後漢時代に「司空」という位についた荀爽を曾祖父に持つ荀勗。家柄の良い生まれでした。
現在の日本でいうところの大臣に就任し、皇帝からも頼りにされるようになります。やがて、晋にとって重要な地位に上りつめるのです。ここでは大臣となった荀勗のストーリーについて紹介していきます。
荀勗の曾祖父は「司空」というブルジョワジー
後漢時代に司空というそれはそれは高貴な官職がありました。日本の官房長官やアメリカの副大統領に匹敵するパワーを持っていたのです。
その司空に就いていた「荀爽」が荀勗のひいおじいさんでした。つまり、幼い頃から朝廷の内外を行き交うことができたのです。
子どもながらに朝廷のシステムや争いなども目にすることができました。
反乱を起こした鍾会は親戚のおじさん!?
王朝が変わりつつある世の中において、次のエンペラーは誰になるだろうかという議論がなされていました。すると「鍾会」が魏に対して反乱を起こします。しかし、クーデターの首謀者・鍾会は、荀勗の伯父に当たる人物でした。
世間では反逆者の烙印を押されますが、荀勗にとっては小さい頃に世話になった親戚のおじさん。自分にまで手が回ってくるのは必死です。
呉への手紙は一騎当千!
西暦264年。鍾会の乱を平定させた魏、残るは江東の虎・呉です。
荀勗は司馬昭とともに洛陽の地へと向かいます。理由は裴秀、羊祜らと「秘密会議」を開くためです。いうならば三国時代のヤルタ会談、次の一手をどう打つか決める大事なシーンに荀勗は同席していたのです。
そこで彼らは使者を呉に派遣することにしました。
司馬昭は呉への使者に持たせる手紙を文士・孫皓にも書かせますが、採用したのは荀勗の書いた手紙。結果、呉は魏に従うことになりました。司馬昭は「よくやった。おぬしの書いた手紙は10万の大軍にも勝る!」と絶賛します。
ほどなく司馬昭は晋王となり、荀勗は「侍中」の位に就きます。手紙一つで大出世です。
その後、禅譲を受けて晋の皇帝となった司馬炎の側近となり、朝廷内で権力を握るようになります。
降格のきっかけは失言!?
皇帝の司馬炎には「司馬衷」という子どもがいたのですが、皇太子の器ではなく頼りない人物でした。次の皇太子にふさわしい人物がいないことに司馬炎は四六時中、頭を悩ませていたのです。

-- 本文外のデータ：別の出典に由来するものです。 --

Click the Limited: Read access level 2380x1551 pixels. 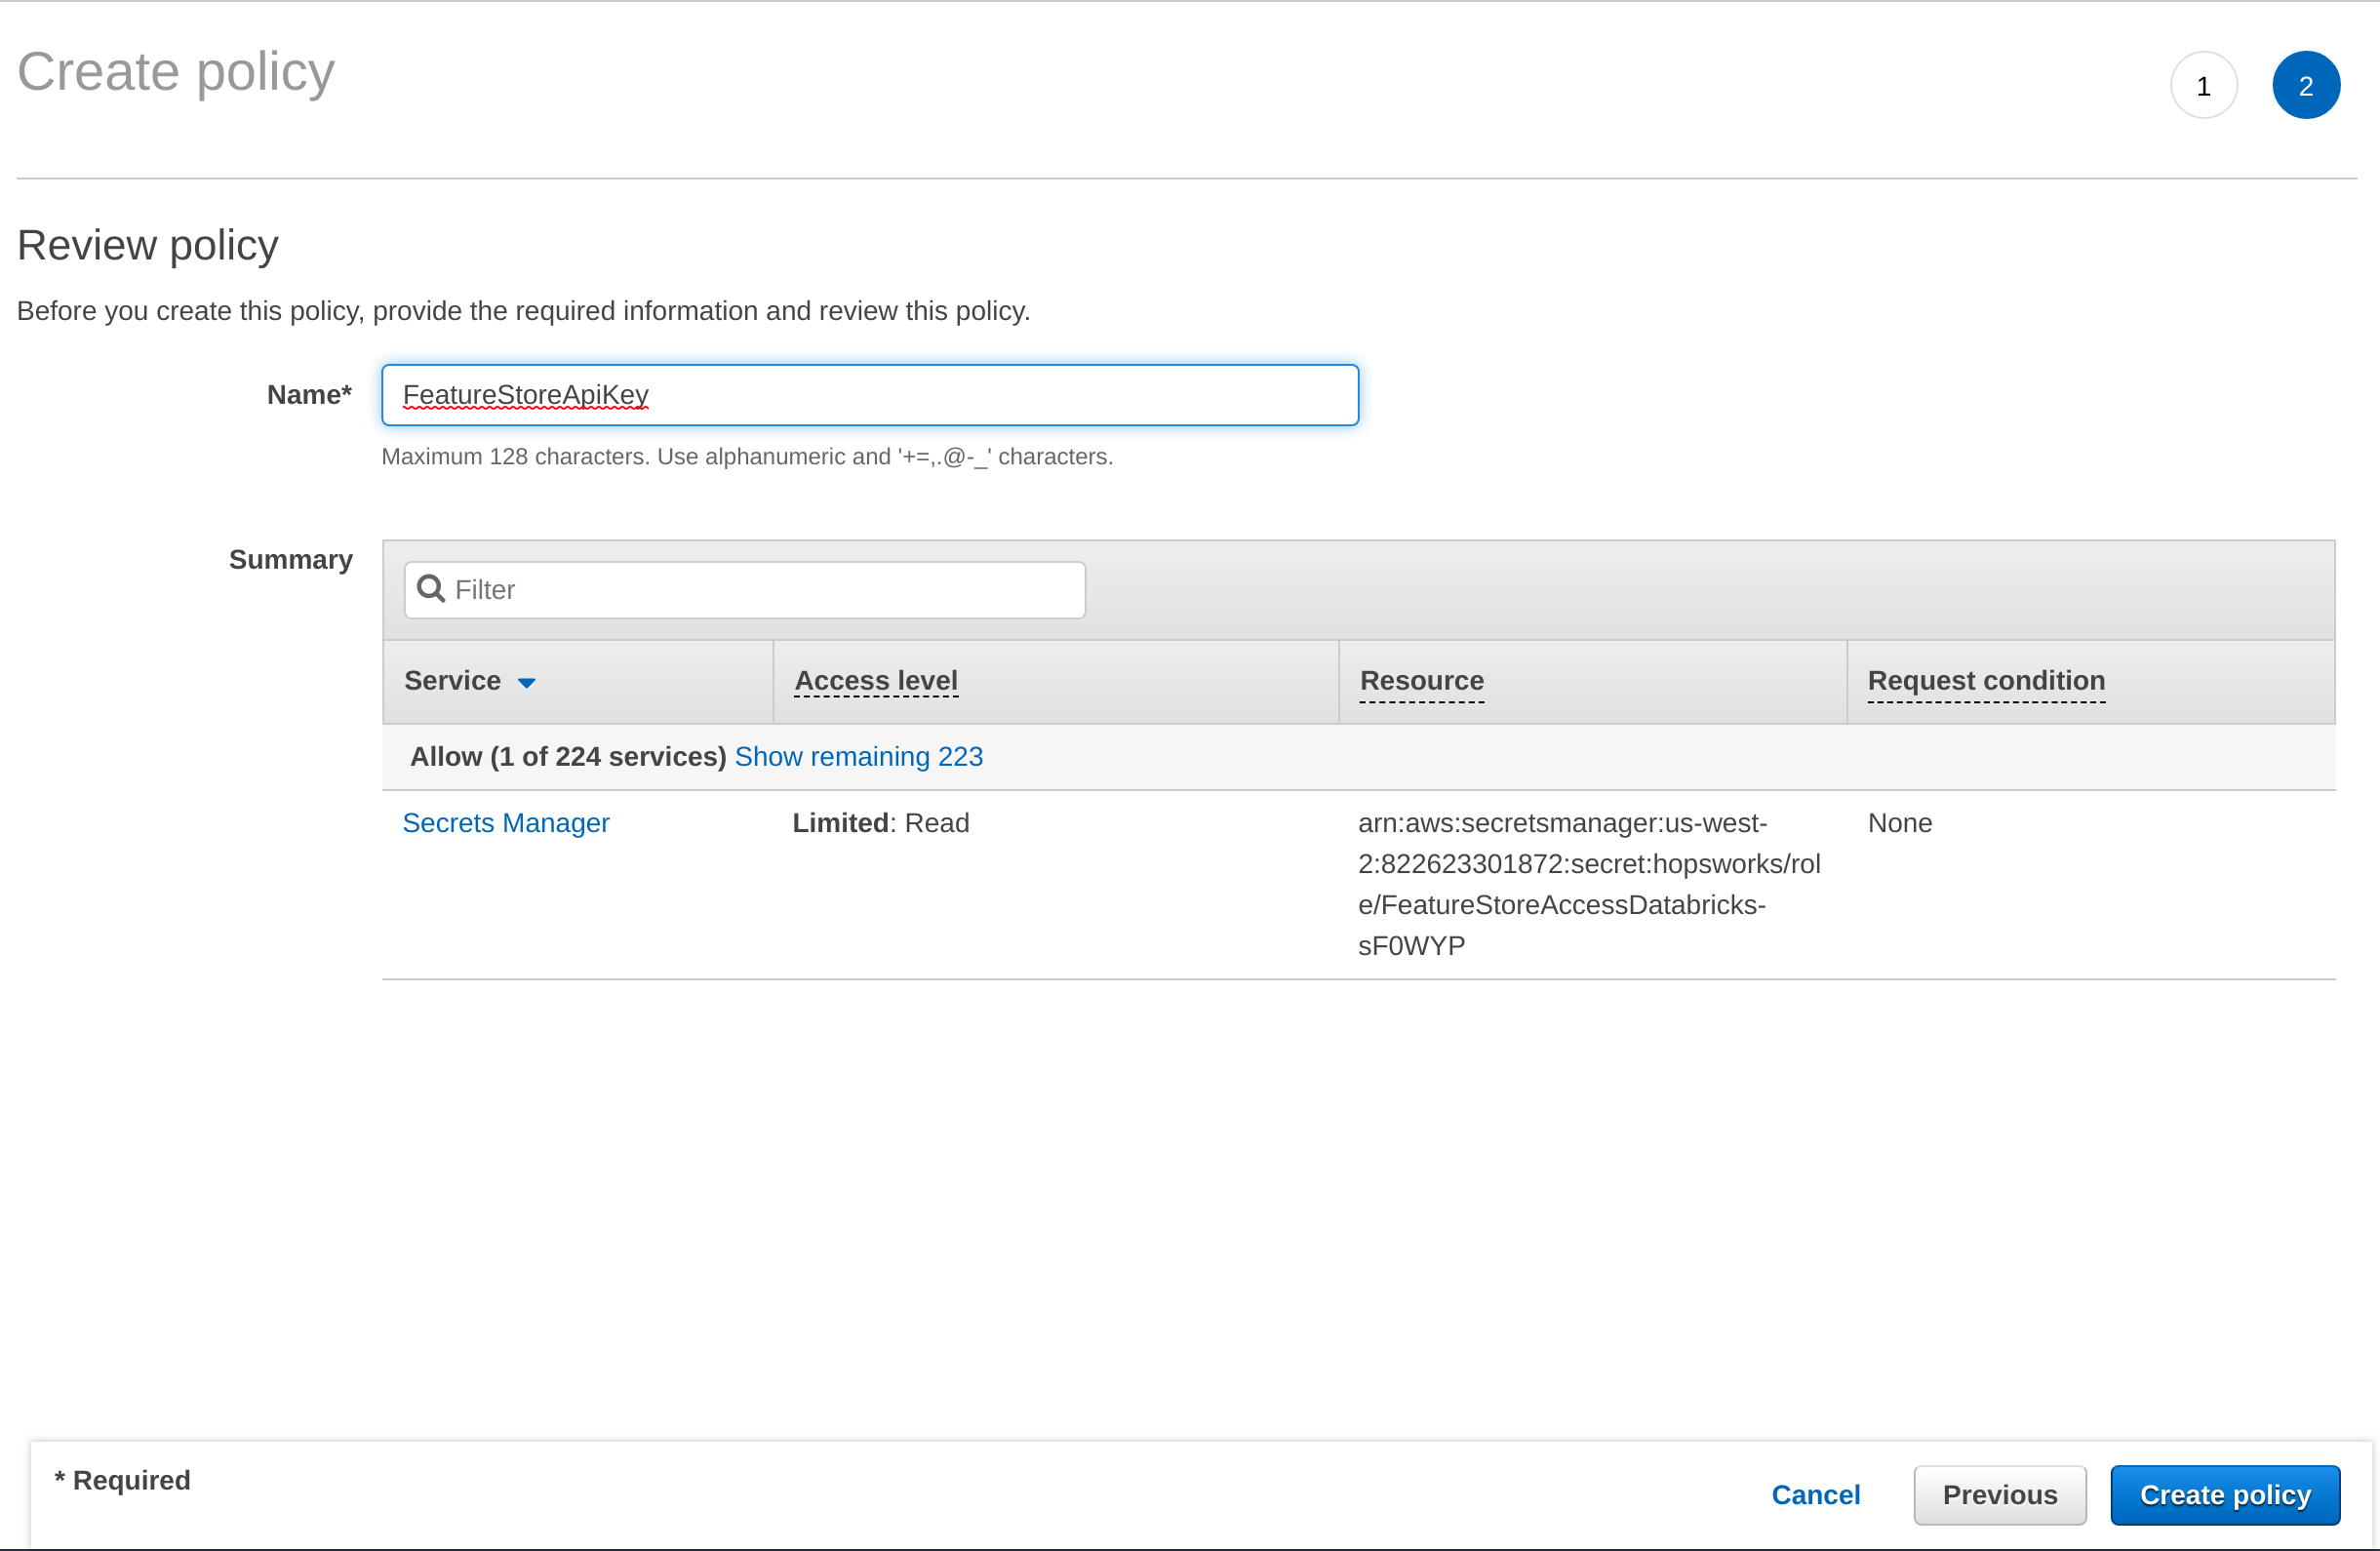click(880, 822)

思い立った皇帝は「荀勗」と「和嶠」の二人を離れに住んでいる皇太子・司馬衷の元に向かわせます。朝廷に戻った二人、報告内容に違いが生じます。荀勗は「司馬衷様は素晴らしい逸材です」とほめそやし、和嶠は「司馬衷様は相変わらずのご様子です」と見たままを報告。
皇帝は荀勗を見下げ、和嶠のことを尊敬するようになります。荀勗と皇帝との間に確執が生まれた瞬間でした。
荀勗のその後…
やがて、荀勗は小さなことにも慎重になり、態度を改めます。しかし、弟の荀良からは「あなたはすでにみなの信頼を失っています。
良い行いをしなければ、地位を回復することは難しいでしょう」と言われてしまいます。
これには答えず、弟が去ってから子どもたちに漏らします。
「大臣というのは秘密を守れなければ、自らの身分を失ってしまう。
朝廷に背いてはならない。息子たちよ、慎重に行動しなさい」
しばらくして、荀勗は尚書令に格下げされます。
これは朝廷の機密に関われなくなったことを意味するのです。
例えるなら、CIA長官から州の保安官になったようなもの。
もともと尚書令は軍事機密を握っている役職でしたが、晋の時代にはその役目を中書令が担っています。
内心、荀勗は悔しがったことでしょう。
三国志ライター上海くじらの独り言
趙雲や関羽が武で三国志を盛り上げた人物ならば、荀勗は文才で晋の皇帝を支えた人物。
華やかな武勇伝こそありませんが、探っていくと相当な人物であったことがわかります。
武将のようなキャラクターは小説やゲームにも映え、名を挙げます。しかし、荀勗のような人物は、さほど注視されません。
三国志のゲームで荀勗が手紙で攻撃してたら、面白いですね。